Abu and his compatriot—Olania’s two “fundis” or handymen—give me a daily update when I make my late afternoon rounds. I come to visit them when the light grows low and lovely and the temperature becomes remotely humane, sometime around 5 pm, with my body sticky but mellowed from having sung and danced with the girls at their afternoon prayer service. The new screens filter the light that pours into the classroom at this time of day, further softening it, and it is a pleasure to look on Abu’s work—a pleasure to think that these screens he is helping me build are something that I have contributed to the girls here at Olania.
That all being said, it has seemed an age to get these screens constructed and in place. Moreover, they seem to have presented no end of expense and hassle—from bobbing along in the daladala with Christina to buy the first round of materials, to the crooked businessman in Mpigi Magohe who sold us rolls of screen with much less than the meterage advertised, to Abu’s penchant for buying half the wood or nails he might need at any one time—primarily, I imagine, so as to eke out additional trips, financed by Mary, to Mbezi throughout the week. Thus I am impressed that we have made it even this far. I have even promised Abu some English lessons before I go in a shameless attempt to ensure that he finishes with everything squared away even if he has to continue with his work after I have gone. [Considering, however, my stellar teaching record (see previous) I am not sure who is getting the better end of this alleged bargain.]
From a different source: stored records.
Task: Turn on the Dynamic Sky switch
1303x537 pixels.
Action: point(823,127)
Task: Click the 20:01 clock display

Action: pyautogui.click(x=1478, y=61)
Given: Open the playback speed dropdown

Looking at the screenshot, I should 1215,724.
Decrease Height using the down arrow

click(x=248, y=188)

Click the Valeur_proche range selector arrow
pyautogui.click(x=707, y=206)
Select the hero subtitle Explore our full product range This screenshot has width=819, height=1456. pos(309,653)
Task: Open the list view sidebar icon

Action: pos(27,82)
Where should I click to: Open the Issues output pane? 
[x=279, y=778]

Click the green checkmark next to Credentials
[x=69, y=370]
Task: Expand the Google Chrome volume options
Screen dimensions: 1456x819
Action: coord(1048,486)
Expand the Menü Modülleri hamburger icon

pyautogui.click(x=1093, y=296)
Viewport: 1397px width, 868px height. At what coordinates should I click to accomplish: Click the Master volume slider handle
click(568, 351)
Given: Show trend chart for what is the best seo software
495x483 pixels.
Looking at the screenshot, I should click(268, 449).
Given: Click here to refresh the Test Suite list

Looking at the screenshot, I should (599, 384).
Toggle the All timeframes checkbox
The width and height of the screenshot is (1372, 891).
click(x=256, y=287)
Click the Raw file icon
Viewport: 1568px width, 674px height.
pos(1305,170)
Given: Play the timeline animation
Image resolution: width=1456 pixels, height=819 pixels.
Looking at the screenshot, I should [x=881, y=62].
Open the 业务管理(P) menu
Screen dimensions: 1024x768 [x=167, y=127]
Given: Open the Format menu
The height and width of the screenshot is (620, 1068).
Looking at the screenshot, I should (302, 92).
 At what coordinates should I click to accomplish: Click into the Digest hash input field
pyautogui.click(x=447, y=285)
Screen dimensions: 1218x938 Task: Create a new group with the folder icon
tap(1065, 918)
In the meantime, we are still waiting for Mr. Gao and his truck of long-lasting nets to arrive. This is Tanzania after all, and everything goes polepole (slowly slowly), a reality further complicated by the fact that Gao—the only major LLITN distributor in Dar—somehow has run out of nets. I live in fear that the few things I have been able to physically contribute will crumble away, go unfulfilled, or be only partially finished.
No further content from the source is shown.